Sur quoi se battaient vraiment Insomniac et les patrons de Club Space ?

Insomniac, le géant des événements adossé à Live Nation et organisateur d'EDC, avait pris une participation dans Club Space dès 2019. En 2022, les deux parties ouvrent Factory Town, l'annexe à ciel ouvert sur le toit qui a fait du complexe de Club Space l'une des adresses de nuit les plus importantes de Miami. Le partenariat tient jusqu'en 2024, où tout se fissure autour de l'argent et du contrôle de Factory Town.

La version d'Insomniac : David Sinopoli, Davide Danese et Jose Coloma Cano auraient formulé des « exigences extravagantes » sur l'argent et le contrôle du rooftop. La version des trois associés, dans leur plainte reconventionnelle : Insomniac aurait « méthodiquement et unilatéralement » dépouillé leurs droits de propriété, les laissant, selon leurs propres termes, avec « tout le travail, tout le risque et une part bien réduite ».

Pourquoi la réservation de CircoLoco pèse autant dans l'histoire ?
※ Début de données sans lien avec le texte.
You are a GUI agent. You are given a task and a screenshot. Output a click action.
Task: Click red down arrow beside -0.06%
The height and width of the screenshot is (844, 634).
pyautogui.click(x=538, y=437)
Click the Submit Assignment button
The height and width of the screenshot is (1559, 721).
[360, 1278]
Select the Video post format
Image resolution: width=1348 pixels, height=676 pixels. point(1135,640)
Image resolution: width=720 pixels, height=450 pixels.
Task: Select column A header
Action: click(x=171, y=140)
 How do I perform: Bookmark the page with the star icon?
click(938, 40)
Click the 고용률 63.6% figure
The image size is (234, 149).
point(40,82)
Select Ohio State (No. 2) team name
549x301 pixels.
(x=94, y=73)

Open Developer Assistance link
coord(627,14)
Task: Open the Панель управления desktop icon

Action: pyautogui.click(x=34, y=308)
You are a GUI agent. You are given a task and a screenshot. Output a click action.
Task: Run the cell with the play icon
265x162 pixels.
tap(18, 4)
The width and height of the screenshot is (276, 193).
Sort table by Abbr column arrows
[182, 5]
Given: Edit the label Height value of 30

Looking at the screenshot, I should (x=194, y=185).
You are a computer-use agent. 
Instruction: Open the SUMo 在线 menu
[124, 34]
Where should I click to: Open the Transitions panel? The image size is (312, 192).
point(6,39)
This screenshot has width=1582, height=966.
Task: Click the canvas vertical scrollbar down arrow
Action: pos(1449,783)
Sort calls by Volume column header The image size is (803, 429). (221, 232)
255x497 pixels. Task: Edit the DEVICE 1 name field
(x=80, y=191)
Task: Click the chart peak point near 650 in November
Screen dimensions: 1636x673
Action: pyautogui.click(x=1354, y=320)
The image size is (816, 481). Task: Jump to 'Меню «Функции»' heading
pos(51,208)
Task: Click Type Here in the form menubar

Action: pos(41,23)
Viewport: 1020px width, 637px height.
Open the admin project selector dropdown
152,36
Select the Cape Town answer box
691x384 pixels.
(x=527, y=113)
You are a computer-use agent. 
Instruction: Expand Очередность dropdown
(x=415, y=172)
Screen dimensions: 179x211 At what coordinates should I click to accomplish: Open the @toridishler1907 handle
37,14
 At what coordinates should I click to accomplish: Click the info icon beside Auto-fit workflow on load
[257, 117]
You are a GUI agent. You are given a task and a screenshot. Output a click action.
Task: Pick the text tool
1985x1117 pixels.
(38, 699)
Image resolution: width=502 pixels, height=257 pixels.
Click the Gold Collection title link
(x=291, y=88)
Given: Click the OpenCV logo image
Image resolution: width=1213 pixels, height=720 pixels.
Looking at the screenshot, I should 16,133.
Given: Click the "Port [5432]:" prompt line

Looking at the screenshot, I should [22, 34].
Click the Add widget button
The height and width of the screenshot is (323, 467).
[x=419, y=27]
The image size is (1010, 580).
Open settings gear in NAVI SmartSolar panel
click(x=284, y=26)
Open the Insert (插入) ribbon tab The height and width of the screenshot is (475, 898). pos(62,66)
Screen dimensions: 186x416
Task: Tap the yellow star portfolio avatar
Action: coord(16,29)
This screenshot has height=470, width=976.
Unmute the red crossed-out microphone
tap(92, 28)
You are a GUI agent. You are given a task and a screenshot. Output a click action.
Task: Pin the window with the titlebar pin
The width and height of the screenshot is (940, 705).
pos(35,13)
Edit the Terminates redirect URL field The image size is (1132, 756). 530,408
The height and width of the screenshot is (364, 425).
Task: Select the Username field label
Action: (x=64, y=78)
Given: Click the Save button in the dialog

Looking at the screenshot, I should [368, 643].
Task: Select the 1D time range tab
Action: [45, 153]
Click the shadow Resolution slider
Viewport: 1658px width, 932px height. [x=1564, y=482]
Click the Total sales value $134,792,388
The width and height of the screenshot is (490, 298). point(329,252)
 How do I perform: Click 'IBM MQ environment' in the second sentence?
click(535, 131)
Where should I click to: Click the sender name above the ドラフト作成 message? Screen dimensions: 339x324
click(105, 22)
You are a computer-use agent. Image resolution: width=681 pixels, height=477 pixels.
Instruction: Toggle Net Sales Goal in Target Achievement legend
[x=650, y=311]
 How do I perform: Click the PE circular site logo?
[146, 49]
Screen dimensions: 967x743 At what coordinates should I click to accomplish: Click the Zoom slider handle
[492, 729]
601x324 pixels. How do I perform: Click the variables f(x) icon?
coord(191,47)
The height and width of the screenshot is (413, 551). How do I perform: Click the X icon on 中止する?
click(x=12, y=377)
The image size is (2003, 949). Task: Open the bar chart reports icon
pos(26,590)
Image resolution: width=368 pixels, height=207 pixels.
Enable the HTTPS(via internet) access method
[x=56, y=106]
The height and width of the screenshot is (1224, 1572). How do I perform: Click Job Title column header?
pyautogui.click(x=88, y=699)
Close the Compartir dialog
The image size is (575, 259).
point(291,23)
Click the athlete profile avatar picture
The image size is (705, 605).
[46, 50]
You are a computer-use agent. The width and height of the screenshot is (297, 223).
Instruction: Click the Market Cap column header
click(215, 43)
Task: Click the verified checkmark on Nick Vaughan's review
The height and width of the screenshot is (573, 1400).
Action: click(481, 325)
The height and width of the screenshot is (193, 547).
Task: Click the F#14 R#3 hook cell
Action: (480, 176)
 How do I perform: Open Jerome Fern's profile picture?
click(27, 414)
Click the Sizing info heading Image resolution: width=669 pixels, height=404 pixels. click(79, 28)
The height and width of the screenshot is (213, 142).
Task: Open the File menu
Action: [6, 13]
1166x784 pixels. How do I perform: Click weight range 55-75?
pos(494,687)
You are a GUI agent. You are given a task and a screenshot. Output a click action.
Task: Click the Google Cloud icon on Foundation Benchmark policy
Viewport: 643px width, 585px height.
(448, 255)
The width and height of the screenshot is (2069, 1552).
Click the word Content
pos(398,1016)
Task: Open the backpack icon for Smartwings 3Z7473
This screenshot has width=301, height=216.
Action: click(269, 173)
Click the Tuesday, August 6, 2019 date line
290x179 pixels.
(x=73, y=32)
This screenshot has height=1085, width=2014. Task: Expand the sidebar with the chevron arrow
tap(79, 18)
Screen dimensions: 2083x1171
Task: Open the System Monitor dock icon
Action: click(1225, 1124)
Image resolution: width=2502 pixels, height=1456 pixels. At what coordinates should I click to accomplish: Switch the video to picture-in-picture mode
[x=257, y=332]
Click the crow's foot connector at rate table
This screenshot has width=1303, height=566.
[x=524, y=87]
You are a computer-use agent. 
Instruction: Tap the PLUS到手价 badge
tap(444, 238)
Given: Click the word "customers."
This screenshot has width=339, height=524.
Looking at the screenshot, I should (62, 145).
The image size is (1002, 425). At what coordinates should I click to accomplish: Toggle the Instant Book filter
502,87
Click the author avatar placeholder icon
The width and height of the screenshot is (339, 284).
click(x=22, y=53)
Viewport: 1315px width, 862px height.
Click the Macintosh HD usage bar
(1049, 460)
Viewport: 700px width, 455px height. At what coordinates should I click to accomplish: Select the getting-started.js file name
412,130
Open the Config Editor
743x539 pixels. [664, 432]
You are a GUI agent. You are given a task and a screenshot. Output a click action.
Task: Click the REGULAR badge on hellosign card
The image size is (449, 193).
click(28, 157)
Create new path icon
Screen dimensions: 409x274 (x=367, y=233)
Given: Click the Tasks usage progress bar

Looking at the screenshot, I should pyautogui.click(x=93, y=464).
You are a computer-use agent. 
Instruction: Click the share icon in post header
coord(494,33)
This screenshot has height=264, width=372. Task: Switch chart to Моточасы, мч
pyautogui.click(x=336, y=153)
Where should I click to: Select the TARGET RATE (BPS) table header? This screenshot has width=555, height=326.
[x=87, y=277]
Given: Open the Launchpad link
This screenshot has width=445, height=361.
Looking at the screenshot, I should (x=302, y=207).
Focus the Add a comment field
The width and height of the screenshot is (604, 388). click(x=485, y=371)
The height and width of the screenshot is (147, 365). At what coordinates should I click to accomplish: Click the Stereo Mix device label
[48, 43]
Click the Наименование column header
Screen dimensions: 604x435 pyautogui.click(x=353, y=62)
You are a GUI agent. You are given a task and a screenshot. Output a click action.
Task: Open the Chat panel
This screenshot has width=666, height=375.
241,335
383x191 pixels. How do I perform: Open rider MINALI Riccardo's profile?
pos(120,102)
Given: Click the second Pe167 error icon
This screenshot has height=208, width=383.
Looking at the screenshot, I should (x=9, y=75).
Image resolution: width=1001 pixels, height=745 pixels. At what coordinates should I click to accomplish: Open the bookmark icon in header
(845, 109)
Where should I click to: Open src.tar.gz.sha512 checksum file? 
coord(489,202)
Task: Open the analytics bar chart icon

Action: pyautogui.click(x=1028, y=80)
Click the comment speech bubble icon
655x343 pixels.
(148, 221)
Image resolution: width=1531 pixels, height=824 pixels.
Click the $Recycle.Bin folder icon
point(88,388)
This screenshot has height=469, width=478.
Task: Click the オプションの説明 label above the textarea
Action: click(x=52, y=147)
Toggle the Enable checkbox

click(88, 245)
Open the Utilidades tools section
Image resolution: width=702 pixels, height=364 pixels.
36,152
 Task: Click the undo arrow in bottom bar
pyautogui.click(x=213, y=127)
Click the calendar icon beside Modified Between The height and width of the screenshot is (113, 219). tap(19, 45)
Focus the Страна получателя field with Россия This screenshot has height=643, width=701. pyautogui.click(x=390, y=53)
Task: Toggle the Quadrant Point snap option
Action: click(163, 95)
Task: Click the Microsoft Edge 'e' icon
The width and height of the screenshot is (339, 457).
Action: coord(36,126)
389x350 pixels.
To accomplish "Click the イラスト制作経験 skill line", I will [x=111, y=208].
Un détail enfoui dans la plainte reconventionnelle explique pourquoi ce dossier concerne directement les lecteurs de TTH. En pleine bataille juridique, les trois associés affirment qu'Insomniac a réservé une date de CircoLoco, la soirée née au DC10 à Ibiza en 1999 et devenue l'une des marques les plus fiables de la house mondiale, avec une majoration de 44% sur le tarif de l'année précédente, sans leur accord.

Ce n'est pas un arrondi comptable. Qu'un promoteur avec la surface financière de Live Nation fixe seul le prix d'une date CircoLoco dans une salle qu'il ne contrôle pas entièrement, puis présente la facture aux gens qui font tourner le bâtiment au quotidien, c'est la preuve la plus nette de ce qui arrive quand une marque née dans l'underground se retrouve absorbée par une machine de booking corporate. CircoLoco s'est construit sur la terrazza du DC10, pas sur un tableur : l'accusation, ici, c'est que l'économie de cette terrazza n'appartient plus à ceux qui ont bâti la salle.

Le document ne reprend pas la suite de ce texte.